On Yom Kippur morning, hours before the 1973 Arab invasion, Prime Minister Golda Meir was informed by her military intelligence officials that Egypt and Syria were massing their troops along Israel’s borders and would attack later that day. The Israelis immediately contacted Kissinger.
Matti Golan, longtime chief diplomatic correspondent for Ha’aretz, described in his book “The Secret Conversations of Henry Kissinger” what happened next: “Till the very outbreak of the fighting, Kissinger remained more concerned with the possibility of an Israeli preemptive strike than an Egyptian-Syrian attack.” Kissinger instructed the U.S. ambassador in Israel to personally deliver to Mrs. Meir a “presidential entreaty” —that is, a warning, in the name of President Nixon—“not to start a war.” (page 41)
Abba Eban, who was then Israel’s foreign minister, confirmed in his autobiography that Israeli Army Chief of Staff David Elazar proposed a preemptive strike, but Prime Minister Meir and Defense Minister Moshe Dayan rejected it on the grounds that “the United States would regard this as provocative.” (page 509)
Further confirmation comes from the widely acclaimed book, “The Prime Minister,” by the late Yehuda Avner, a distinguished Israeli diplomat who witnessed Kissinger’s actions up close.
Avner (1928-2015) was a speechwriter, secretary, or adviser to five different Israeli prime ministers, from both sides of the political spectrum—Golda Meir, Levi Eshkol, Yitzhak Rabin, Menachem Begin, and Shimon Peres. He also served as Israel’s ambassador to various countries, as well as other senior diplomatic positions.
Avner bluntly wrote that American officials—meaning Kissinger—“tied” Golda’s hands on the eve of the Yom Kippur War, telling her “in no uncertain terms not to fire the first shot.” They even “warned” her “against full-scale mobilization” of Israel’s reserve forces.

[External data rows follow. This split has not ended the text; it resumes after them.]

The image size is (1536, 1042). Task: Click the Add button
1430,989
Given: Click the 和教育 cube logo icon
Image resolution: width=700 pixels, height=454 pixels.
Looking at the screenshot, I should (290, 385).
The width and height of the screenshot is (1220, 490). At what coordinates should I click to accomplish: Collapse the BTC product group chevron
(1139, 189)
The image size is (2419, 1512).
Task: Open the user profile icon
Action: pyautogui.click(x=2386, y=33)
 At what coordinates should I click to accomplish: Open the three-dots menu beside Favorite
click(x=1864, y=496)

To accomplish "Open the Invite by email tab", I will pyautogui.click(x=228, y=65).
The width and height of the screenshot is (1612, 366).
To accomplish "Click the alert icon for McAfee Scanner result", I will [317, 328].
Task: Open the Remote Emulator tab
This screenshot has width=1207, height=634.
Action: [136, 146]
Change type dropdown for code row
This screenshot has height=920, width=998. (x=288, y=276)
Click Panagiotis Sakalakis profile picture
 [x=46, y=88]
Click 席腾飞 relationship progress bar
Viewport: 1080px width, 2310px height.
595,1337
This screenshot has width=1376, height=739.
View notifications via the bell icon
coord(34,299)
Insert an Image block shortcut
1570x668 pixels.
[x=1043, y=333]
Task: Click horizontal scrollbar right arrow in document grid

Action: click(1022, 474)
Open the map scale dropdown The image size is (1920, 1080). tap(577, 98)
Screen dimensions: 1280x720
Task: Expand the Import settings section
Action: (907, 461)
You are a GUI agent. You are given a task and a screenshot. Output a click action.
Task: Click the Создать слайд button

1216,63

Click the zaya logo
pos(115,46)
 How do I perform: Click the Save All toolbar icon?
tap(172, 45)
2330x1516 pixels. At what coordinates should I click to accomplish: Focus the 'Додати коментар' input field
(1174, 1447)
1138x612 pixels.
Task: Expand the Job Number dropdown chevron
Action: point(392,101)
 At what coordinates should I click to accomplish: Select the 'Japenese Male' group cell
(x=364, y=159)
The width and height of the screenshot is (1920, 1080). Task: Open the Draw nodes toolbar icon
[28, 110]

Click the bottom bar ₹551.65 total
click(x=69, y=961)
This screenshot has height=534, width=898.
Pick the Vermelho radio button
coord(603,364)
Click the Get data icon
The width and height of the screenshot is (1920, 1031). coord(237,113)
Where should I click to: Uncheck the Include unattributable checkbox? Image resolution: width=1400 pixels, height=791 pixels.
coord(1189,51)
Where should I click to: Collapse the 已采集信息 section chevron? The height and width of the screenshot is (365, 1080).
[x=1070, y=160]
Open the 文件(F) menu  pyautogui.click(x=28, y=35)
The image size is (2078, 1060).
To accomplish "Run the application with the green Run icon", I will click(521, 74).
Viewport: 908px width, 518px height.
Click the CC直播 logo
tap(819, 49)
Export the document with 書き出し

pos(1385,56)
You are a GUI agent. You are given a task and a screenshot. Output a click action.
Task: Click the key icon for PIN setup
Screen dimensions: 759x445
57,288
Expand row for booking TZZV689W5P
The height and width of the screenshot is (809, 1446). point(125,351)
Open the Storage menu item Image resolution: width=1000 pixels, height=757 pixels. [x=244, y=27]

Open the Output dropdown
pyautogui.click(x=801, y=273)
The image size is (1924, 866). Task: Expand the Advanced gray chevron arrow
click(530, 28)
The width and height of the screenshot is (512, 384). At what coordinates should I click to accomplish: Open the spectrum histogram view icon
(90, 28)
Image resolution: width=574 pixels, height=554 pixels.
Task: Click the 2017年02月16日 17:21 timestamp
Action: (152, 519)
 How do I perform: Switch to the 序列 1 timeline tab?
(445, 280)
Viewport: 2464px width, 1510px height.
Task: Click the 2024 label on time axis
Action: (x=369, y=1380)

Kissinger did not want Israel to win a decisive victory because he thought that would make it hard to wring concessions out of the Israelis after the war. Having prevented Israel from striking first, Kissinger then exploited Israel’s suffering in the early days of the war in order to advance his strategy.
The Israelis immediately requested a U.S. airlift of military supplies. But Kissinger stalled them—for an entire brutal week. Kissinger’s plan was to orchestrate “a limited Egyptian victory,” according to David Makovsky, formerly an Obama Administration Middle East envoy. Writing in the Jerusalem Post in 1993, Makovsky confirmed that the secretary of state feared an Israeli victory “would cause Israel to strengthen its resolve not to make any territorial concessions in Sinai.”
Walter Isaacson, in his definitive biography, “Kissinger,” confirmed: “Kissinger opposed giving [Israel] major support that could make its victory too one-sided.” Kissinger told Defense Secretary James Schlesinger that “The best result would be if Israel came out a little ahead but got bloodied in the process.” (page 514)
A “little bloodied”? Try 2,656 dead Israeli soldiers.
Back to Avner’s “The Prime Ministers.” Avner quoted from a conversation between Kissinger and President Richard Nixon on the ninth day of the war. Israel was begging for U.S. weapons. Kissinger, with Nixon’s agreement, was still stalling on the weapons shipments. “We’ve got to squeeze the Israelis when this is over and the Russians have to know it,” Nixon said. “We’ve got to squeeze them goddamn hard.”
Kissinger replied: “Well, we are going to squeeze them; we are going to start diplomacy in November after the Israeli elections.” And squeeze them he did, pressuring the Israelis to release the encircled Egyptian Third Army and various other concessions.
The process culminated in early 1975, by which time Nixon had resigned and Gerald Ford was president—but Kissinger was still directing America’s Middle East policy. When Israel’s new prime minister, Yitzhak Rabin, hesitated to give into Kissinger’s demands for more territorial withdrawals, the secretary of state orchestrated what Avner called a “brutal” message from President Ford to Rabin. The message blamed Rabin for the absence of peace and announced a “reassessment” of America’s policy toward Israel. The “reassessment” consisted of a cut-off of all U.S. weapons shipments. Within months, Rabin surrendered to the pressure.
It’s troubling that so many descriptions of the Yom Kippur War skip over these crucial events. Fortunately, we have the accounts by Yehuda Avner, Matti Golan, Abba Eban, David Makovsky and Walter Isaacson to set the record straight.